A afirmação gerou confusão. O representante do
proprietário não sabia que Pablo Alves Pontes, Chefe do Serviço de Meio Ambiente
e Recursos Naturais do INCRA, estava presente. "Ele vai ter que provar o que
está falando. Isso é um desrespeito com um servidor público", disse Pontes, que
completou dizendo que o processo de desapropriação da área é válido e no momento
se encontra na Diretoria de Obtenção de Terras e Implantação de Projetos de
Assentamento do INCRA, em Brasília. "É um processo público, qualquer pessoa que
for à sede do INCRA terá acesso aos autos."

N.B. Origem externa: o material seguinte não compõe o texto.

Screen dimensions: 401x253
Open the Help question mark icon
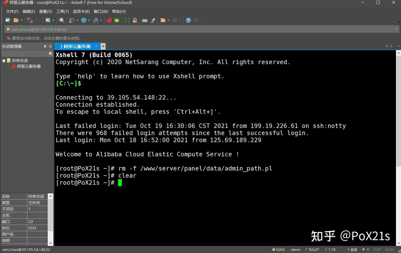(188, 20)
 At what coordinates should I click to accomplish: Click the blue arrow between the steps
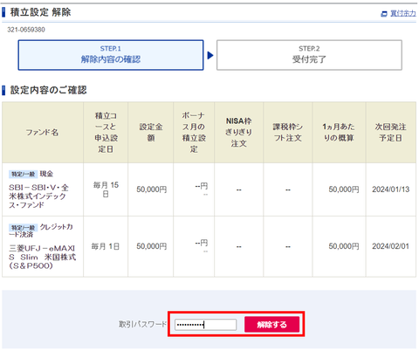tap(210, 55)
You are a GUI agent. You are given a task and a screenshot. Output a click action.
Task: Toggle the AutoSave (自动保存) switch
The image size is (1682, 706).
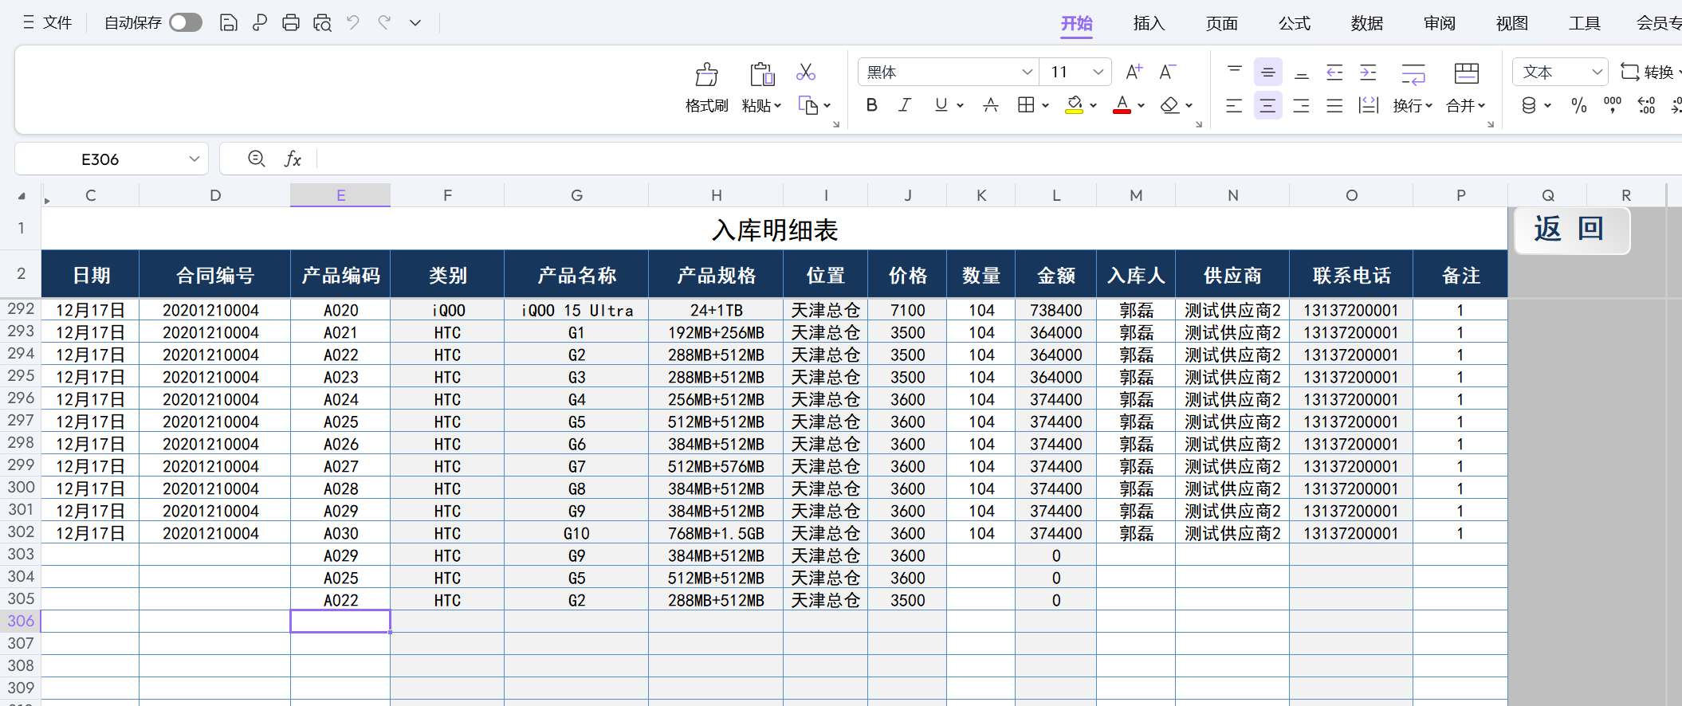click(x=185, y=23)
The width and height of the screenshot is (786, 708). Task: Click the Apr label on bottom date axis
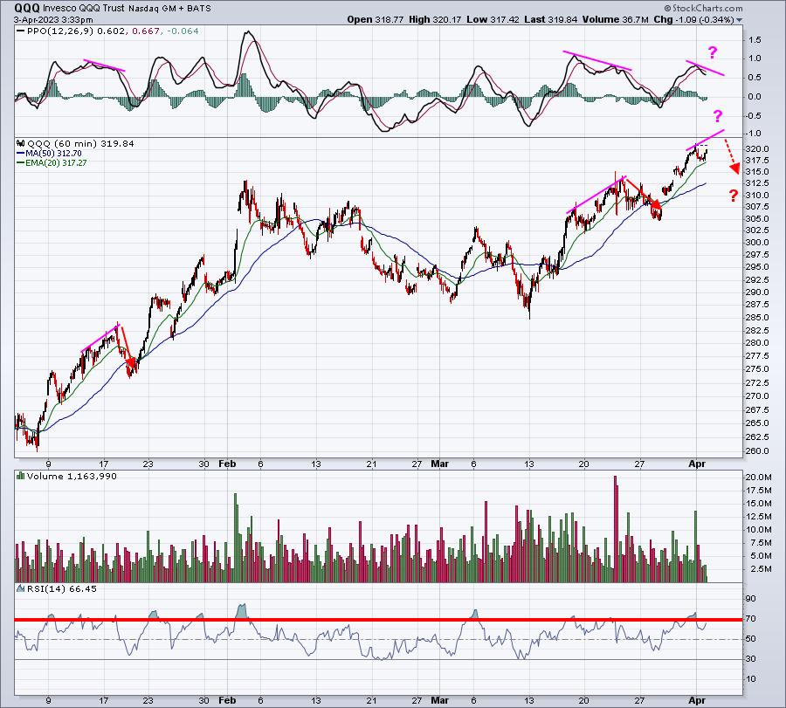pyautogui.click(x=697, y=700)
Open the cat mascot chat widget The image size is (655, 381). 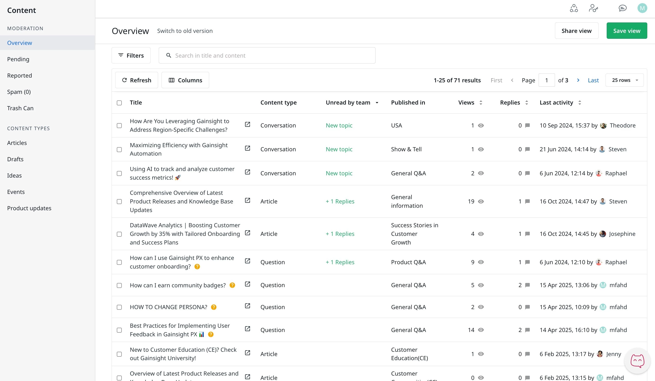click(x=637, y=361)
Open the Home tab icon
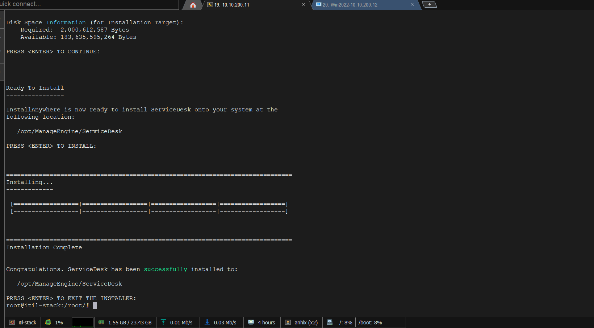 [x=193, y=5]
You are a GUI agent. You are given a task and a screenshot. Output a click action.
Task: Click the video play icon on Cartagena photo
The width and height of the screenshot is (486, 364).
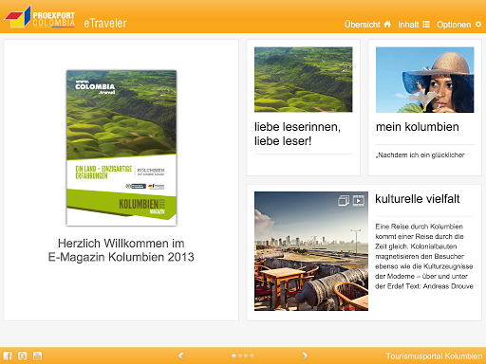[x=359, y=200]
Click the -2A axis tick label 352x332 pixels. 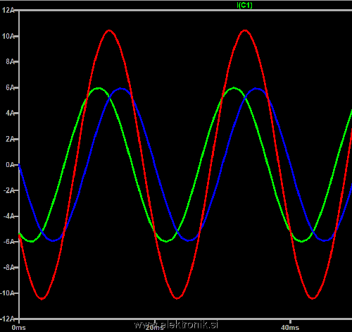pos(9,190)

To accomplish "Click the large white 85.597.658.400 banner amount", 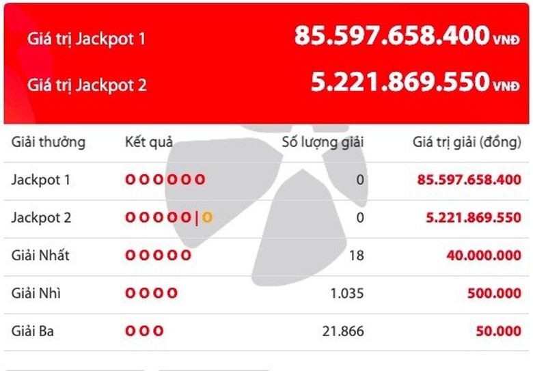I will tap(392, 36).
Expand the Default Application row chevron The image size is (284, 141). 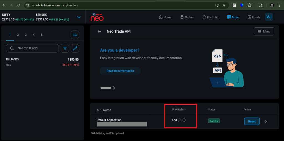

Pontes explicou que a fazenda Rio Novo ainda não
foi desapropriada em função de um mandado de segurança pedido pelo proprietário
da área, mas deixou claro: "Administrativamente, a questão da produtividade está
encerrada: o imóvel é improdutivo, ao menos que o proprietário consiga trazer
aos autos provas que mostrem um erro grave no processo." Para Elisangela, o
trâmite em Brasília está demorando mais do que deveria: "Por um lado,os órgãos
do Governo - inclusive o INCRA - atuam sem agilidade e compromisso; por outro, a
Justiça brasileira muitas vezes parece trabalhar na defesa explícita dos
latifundiários".
Elisangela comentou que a improdutividade da
fazenda é tão evidente que mesmo uma pessoa sem um conhecimento específico pode
constatar a improdutividade da propriedade. O representante do INCRA ressaltou
que todo o procedimento técnico e jurídico foi cumprido, e concordou que o
cenário que se avistava do alto do acampamento Marli Pereira da Silva já
denunciava a improdutividade da fazenda. "Tudo isso é pasto sujo e os morros
estão marcados por processos erosivos. Isto indica que o solo foi explorado de
forma errada e depois abandonado, violando, inclusive, a legislação
ambiental".
A REFORMA AGRÁRIA NA BAIXADA
A Baixada Fluminense já teve um papel de
protagonismo na luta pela reforma agrária e contra o latifúndio no Brasil. Na
década de 1980, fazendas improdutivas foram desapropriadas em municípios como
Nova Iguaçu e Queimados. Os pais de Elisangela participaram do acampamento Campo
Alegre, que em 1984 resultou no assentamento de 600 famílias em Nova Iguaçu. "As
pessoas têm que entender que a ocupação destas terras paradas por trabalhadores
dispostos a produzir vai contribuir com o desenvolvimento e a qualidade de vida
no município de Paracambi e em toda a região", disse. "Estamos voltando a nos
fortalecer. Esse resgate da luta pela terra na Baixada é fundamental."